What you will do
The listing below contains a span that opens with the line containing "Deep Cycle (254, 1176)" and closes with the line containing "Healy-Shop besuchen (76, 1975)". Return that span exactly.

Data shown
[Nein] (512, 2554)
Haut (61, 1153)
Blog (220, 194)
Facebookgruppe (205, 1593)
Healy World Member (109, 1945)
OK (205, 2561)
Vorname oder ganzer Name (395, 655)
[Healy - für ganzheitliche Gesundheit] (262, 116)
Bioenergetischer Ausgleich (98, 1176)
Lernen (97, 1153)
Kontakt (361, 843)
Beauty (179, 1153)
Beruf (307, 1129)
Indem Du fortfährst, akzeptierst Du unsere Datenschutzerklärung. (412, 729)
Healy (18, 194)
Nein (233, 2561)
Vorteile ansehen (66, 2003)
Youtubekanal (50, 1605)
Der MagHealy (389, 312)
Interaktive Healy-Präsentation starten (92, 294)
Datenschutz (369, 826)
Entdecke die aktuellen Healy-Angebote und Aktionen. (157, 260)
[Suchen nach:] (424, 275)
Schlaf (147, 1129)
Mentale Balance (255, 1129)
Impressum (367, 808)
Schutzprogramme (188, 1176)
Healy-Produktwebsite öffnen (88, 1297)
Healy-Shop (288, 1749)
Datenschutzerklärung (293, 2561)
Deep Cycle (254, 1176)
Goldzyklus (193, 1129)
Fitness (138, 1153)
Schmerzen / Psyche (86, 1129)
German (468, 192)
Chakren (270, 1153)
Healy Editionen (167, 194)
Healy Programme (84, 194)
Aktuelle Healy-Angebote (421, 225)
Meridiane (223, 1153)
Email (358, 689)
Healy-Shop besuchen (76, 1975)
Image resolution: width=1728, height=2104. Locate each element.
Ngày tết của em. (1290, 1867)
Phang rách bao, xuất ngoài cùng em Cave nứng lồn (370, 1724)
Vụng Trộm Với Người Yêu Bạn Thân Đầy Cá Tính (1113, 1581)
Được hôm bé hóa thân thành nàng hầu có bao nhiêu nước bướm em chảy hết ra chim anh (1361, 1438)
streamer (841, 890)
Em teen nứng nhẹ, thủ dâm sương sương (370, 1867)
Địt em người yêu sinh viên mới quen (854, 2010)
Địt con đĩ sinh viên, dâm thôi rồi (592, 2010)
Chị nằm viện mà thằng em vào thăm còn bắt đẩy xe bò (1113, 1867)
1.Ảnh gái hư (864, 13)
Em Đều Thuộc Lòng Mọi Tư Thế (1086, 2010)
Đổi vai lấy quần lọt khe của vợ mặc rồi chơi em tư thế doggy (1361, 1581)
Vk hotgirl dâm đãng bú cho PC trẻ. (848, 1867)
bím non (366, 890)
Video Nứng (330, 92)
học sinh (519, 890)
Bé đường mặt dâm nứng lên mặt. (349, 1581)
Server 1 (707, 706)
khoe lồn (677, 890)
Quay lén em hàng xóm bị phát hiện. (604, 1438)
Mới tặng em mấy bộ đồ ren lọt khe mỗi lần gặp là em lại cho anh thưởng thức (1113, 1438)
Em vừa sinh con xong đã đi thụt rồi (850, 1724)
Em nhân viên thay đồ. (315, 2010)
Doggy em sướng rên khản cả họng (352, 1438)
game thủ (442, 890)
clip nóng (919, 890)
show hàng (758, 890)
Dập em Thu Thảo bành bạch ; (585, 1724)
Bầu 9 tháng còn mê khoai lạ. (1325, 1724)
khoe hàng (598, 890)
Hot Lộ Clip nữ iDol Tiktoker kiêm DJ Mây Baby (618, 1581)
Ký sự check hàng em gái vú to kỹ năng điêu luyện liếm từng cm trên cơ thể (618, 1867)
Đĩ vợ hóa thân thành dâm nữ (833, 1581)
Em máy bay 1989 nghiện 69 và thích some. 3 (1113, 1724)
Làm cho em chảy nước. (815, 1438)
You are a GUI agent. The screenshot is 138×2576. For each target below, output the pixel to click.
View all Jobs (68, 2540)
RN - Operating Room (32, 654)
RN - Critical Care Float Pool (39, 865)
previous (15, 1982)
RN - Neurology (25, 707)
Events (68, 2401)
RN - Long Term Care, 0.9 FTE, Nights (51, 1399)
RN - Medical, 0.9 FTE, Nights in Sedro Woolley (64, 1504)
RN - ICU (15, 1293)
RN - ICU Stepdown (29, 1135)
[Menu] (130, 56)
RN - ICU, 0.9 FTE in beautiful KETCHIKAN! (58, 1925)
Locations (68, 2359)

Solution for this exercise
Deep Cycle (254, 1176)
Goldzyklus (193, 1129)
Fitness (138, 1153)
Schmerzen / Psyche (86, 1129)
German (468, 192)
Chakren (270, 1153)
Healy Editionen (167, 194)
Healy Programme (84, 194)
Aktuelle Healy-Angebote (421, 225)
Meridiane (223, 1153)
Email (358, 689)
Healy-Shop besuchen (76, 1975)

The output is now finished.